生意気オオカミの虜

「 お電話ありがとうございます、美容室 美風館、受付けの甚野でございます 」



変わらない私から見える店の雰囲気、風景。

スタイリストとアシスタント、お客さんとの会話の中を包むように洋楽が流れてる。



「 愛弓ちゃん、笹野様は予約変更。
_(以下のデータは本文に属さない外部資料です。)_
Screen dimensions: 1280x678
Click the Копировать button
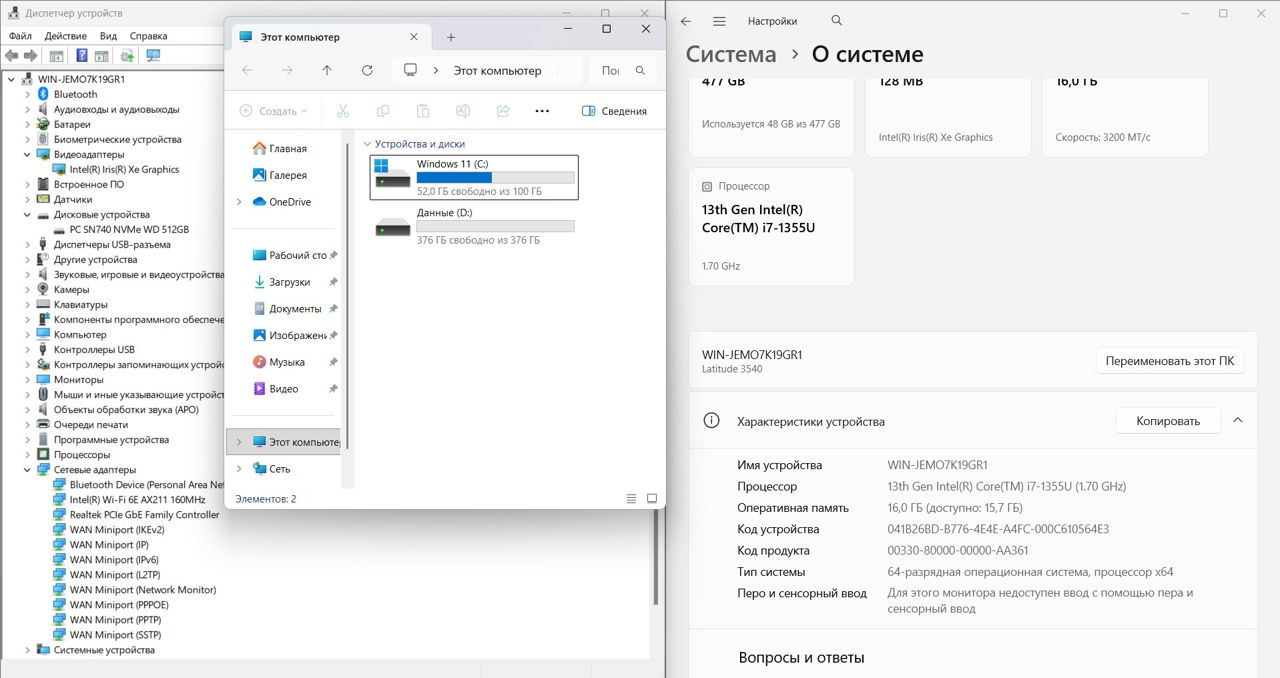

高橋様はキャンセル 」

「 はーい…… ねぇ、なんであの人が彼氏?彼氏いないんじゃなかった? すごくずるいんだけど 」



頼、また面倒な事になりそうだよ……



「 あはははは… 」

「 なんで羽奈ちゃん?」



あ、それ言っちゃう?

彼氏なんて嘘だって言うのやめよ。

私は愛弓ちゃんより可愛くはないよ、たぶん。



「 髪、いつやったの?彼氏の影響?」



……なんだろ、女ってさ。

イケメンがそばにいる、ましてや自分より劣るかもしれない女をひどく言うよね。

やな感じ。

だったら自分はどうなの?って思うよ。

そんな風に口にしてる女をイケメンが恋してくれるとでも?

人の恋なんてそれぞれ。

見かけ倒しな女はそこら中にいる。

きっと私の幼馴染みの頼は、見分ける男だと思う。


だって、私がそばにいるんだから。



「 あーあ、羽奈ちゃんにイケメン彼氏出来るならさぁ私にも出来るはずだわ 」



そう?

比べる相手が私ってどうなの?



「 お電話ありがとうございます。美容室 美風館、受付けの甚野でございます。はい、予約ですね、かしこまりました。担当は… はい、かしこまりました、では確認致しますのでお待ちください 」



やっぱり心から美人な人ってそんなにいないと思う。

だからこそ、頼と凛がそばにいる私は幸せ者なのかも。